While these studies excel through their transcriptional resolution on a single-cell level, many studies lack methodical validation on the protein levels, although some [11, 14] provide flow cytometry verification. In addition, clinical validation cohorts would be preferable, but the technique yet remains prohibitively expensive. We find that the field would benefit from a meta-analytic integration of available single-cell datasets across tissues, centers, and neurological diseases to confirm or refute findings from individual studies with higher statistical power. Nonetheless, available data already demonstrate that high-dimensional scRNA-seq analyses of the CSF can successfully dissect complex neuroinflammatory diseases. Single-cell technologies will likely be extended to study the effect of different immunotherapies on CNS immunity and gain insights into the pathogenesis of progressive multiple sclerosis. Such in-depth understanding could facilitate individualized and targeted therapies in MS.

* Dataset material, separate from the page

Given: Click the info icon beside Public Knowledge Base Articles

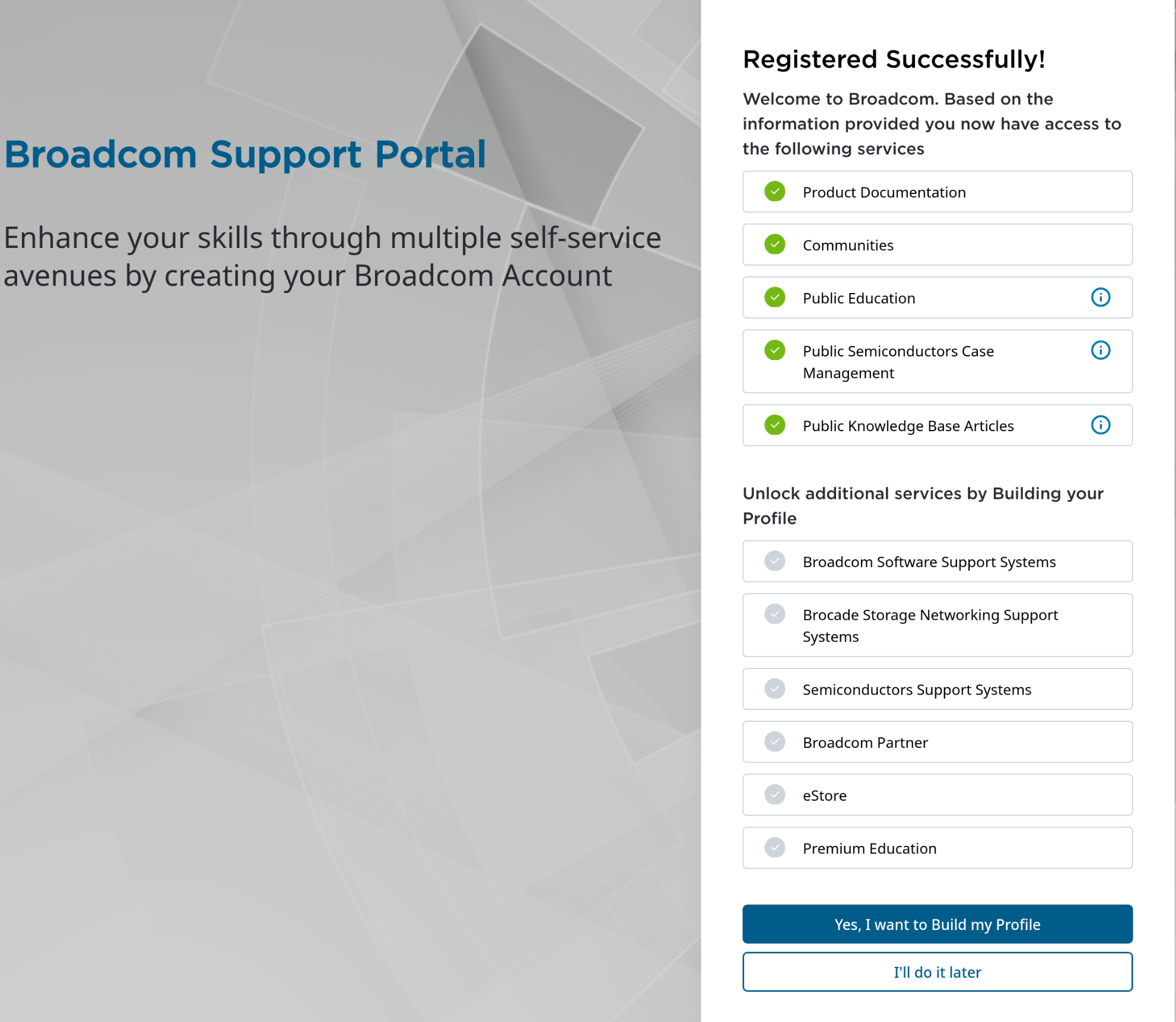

While it is not completely resolved if findings in the CSF fully reflect pathological processes in the CNS, several parallel findings in both tissues point into this direction. Clonally expanded CD8+ T cells are an important hallmark in the CSF of MS patients and are also the dominant infiltrating cell population in the CNS in MS [46, 47]. Additionally, CD8+ T cell clones can be shared between the brain parenchyma and the CSF [48]. Demyelinating lesions in MS commonly show meningeal infiltration of plasma cells [49] in line with their increase in CSF [11, 14, 43]. Collectively, CSF is likely a suitable surrogate tissue to study the immune cell infiltration of the meninges and the brain parenchyma in inflammatory disorders. Nonetheless, studies with paired samples from CSF, dura, and the CNS in MS would be desirable to substantiate this point.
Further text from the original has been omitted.